Тем не менее, для кого-то эта жестокая игра становилась единственным способом выжить в долгие летние месяцы, когда другие тропы охоты зарастали травой, и надежда таяла, как дым. И поимка десятка зверьков за год превращалась в подвиг, в личную "Илиаду", где героем был охотник, а оружием – его руки и хитрость.
В племени «Медвежий коготь», словно рассвет после долгой ночи, забрезжило чудо – у вождя родился сын, наследник, чья поступь, казалось, уже сотрясала землю под ногами предков. Будущий вождь, чье имя еще не прозвучало, но чье появление было подобно восходу нового солнца над горизонтом племени.
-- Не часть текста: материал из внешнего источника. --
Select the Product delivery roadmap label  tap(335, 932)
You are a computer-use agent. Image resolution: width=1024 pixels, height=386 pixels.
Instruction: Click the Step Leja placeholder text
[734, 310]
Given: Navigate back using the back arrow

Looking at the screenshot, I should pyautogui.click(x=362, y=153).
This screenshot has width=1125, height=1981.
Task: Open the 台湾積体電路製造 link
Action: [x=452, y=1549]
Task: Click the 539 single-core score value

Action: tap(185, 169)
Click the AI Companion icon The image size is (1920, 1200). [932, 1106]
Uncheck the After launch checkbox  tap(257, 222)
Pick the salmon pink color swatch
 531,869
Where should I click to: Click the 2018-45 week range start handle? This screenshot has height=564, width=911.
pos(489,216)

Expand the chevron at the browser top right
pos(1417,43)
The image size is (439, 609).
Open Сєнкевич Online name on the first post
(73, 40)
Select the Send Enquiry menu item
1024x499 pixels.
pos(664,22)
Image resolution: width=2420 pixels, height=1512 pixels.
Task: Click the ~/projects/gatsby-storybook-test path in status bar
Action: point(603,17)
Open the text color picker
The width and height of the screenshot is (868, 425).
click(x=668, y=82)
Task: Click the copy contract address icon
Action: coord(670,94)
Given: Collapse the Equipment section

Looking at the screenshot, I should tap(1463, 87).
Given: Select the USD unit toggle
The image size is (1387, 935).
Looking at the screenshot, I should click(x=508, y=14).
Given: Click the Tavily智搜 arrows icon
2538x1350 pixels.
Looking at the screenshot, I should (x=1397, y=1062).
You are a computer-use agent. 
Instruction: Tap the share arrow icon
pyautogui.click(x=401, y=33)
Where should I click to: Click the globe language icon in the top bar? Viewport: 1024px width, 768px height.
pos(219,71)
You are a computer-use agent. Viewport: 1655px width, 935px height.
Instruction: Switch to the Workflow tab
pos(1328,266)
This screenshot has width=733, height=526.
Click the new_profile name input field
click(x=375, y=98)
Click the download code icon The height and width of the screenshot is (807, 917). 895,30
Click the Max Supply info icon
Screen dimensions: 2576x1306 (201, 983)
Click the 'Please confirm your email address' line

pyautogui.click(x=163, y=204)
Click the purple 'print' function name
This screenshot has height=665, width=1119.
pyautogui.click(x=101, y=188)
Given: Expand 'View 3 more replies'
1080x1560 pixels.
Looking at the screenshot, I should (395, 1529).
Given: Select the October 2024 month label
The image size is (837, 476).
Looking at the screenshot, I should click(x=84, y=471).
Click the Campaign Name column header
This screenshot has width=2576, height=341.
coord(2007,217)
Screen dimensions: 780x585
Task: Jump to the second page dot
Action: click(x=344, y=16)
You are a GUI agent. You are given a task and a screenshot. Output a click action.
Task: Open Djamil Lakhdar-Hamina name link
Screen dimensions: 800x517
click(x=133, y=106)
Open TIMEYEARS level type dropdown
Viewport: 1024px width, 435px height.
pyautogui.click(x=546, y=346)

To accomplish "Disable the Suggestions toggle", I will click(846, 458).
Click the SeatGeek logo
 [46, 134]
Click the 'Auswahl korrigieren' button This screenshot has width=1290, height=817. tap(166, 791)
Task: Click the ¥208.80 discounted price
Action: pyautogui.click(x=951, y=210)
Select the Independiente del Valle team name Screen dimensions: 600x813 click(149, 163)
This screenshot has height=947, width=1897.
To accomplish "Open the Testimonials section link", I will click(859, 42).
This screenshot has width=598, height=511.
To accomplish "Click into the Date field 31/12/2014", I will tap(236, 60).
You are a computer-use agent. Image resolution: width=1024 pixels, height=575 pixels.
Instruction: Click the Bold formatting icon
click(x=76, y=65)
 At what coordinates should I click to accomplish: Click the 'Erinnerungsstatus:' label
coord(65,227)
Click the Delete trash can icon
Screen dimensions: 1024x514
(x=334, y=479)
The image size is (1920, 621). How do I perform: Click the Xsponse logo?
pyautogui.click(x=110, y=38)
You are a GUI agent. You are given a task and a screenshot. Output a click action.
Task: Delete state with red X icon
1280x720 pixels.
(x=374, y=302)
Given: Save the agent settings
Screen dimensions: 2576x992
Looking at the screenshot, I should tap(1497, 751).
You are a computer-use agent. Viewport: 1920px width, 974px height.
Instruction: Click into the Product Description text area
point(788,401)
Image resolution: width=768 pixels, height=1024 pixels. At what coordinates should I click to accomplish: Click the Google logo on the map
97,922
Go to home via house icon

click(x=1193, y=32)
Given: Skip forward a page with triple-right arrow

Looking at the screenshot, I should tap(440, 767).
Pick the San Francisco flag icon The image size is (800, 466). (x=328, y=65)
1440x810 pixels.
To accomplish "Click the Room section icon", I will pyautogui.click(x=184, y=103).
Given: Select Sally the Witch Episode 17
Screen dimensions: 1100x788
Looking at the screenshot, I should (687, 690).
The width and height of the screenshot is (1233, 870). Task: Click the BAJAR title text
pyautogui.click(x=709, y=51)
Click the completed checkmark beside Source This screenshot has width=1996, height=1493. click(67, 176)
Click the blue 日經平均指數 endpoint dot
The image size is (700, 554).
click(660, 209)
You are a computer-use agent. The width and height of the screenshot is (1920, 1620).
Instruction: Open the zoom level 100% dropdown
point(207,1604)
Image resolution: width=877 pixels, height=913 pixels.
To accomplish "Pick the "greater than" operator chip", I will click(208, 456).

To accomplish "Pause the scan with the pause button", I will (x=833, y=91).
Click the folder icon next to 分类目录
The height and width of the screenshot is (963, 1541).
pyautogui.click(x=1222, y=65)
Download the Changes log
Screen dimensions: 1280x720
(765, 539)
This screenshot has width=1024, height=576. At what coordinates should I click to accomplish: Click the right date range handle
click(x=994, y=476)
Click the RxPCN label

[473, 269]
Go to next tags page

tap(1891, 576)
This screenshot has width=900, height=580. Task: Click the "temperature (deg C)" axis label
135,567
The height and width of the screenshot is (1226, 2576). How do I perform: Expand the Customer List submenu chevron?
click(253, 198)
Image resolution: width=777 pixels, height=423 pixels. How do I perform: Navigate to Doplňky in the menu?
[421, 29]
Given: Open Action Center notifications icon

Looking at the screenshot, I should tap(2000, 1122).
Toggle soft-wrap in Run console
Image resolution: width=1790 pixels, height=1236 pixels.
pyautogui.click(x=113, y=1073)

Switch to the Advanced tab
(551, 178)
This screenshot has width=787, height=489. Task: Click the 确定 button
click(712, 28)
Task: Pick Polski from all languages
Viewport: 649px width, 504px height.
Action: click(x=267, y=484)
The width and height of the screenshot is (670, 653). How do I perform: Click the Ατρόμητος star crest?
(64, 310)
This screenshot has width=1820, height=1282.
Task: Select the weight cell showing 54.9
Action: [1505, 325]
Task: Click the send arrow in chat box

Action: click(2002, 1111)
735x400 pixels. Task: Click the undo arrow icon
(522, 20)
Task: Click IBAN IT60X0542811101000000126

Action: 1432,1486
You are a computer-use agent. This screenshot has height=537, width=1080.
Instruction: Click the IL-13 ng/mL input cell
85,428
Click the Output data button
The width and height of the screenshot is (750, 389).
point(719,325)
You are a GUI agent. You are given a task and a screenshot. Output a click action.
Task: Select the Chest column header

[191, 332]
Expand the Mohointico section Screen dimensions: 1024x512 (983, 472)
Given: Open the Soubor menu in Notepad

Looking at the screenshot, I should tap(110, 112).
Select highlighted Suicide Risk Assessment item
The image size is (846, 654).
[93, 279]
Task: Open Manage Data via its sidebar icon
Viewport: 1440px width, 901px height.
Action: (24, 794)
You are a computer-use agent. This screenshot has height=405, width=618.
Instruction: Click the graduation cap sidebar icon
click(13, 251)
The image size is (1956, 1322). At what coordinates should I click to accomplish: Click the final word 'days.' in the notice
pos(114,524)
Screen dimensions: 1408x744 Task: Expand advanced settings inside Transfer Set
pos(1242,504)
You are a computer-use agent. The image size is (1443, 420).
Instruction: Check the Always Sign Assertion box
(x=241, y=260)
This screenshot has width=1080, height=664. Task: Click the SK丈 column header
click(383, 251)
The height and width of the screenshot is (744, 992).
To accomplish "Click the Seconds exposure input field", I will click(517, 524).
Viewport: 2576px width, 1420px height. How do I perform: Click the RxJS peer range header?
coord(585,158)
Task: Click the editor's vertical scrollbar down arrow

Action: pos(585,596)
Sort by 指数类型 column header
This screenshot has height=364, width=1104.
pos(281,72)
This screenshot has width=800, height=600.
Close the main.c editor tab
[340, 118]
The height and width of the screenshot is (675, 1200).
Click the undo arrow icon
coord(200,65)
В то утро, когда солнце только коснулось верхушек вековых сосен, гадалка, чьи глаза хранили тайны мироздания, предрекла младенцу судьбу, сплетенную из звезд и ветров.
– Дитя, отмеченное духами! – провозгласила она, и голос ее прозвучал как звон древнего колокола. – Его ждет великая дорога, усыпанная свершениями, словно поле цветами после весеннего дождя. Он поведет нас сквозь бури и невзгоды к славному будущему, вождь. Судьба его предрешена, как полет стрелы, выпущенной из самого сердца лука.
С того дня, над племенем «Медвежий коготь» разлился покой, тихий, но могучий, как горная река. Каждый воин ощущал в груди отголосок великой судьбы, готовясь ко дню, когда юный наследник поднимет знамя племени. Каждый занимался своим делом с усердием, словно вышивая нить в гобелене будущего: кто охотой, кто заботой о скоте, кто трудами по хозяйству. В каждом движении чувствовалась предвкушение великих перемен, словно перед грозой, когда воздух наэлектризован и каждая травинка трепещет в ожидании.
Бьернсон
Юнца нарекли Лейфром, что звучало как обещание – «наследник». Имя отца, Бьернсон, он принял как эстафету, прибавив к нему родовое окончание, словно клятву верности предкам. Мать, Эрна, воительница зрелой поры, имя которой звенело как сталь – «умелая». Жизнь текла то тихим ручьём, отражающим облака, то вздымалась штормом, готовым поглотить утлую ладью в бездне. Но в сердце Лейфра уже пылал огонь странствий, неутолимая жажда найти свой путь под северными звездами. Он грезил о далёких землях, где клинки пляшут в смертельном танце, о славе, что опьяняет сильнее мёда, о том, как его имя станет легендой, пересказанной бардами у жарких костров.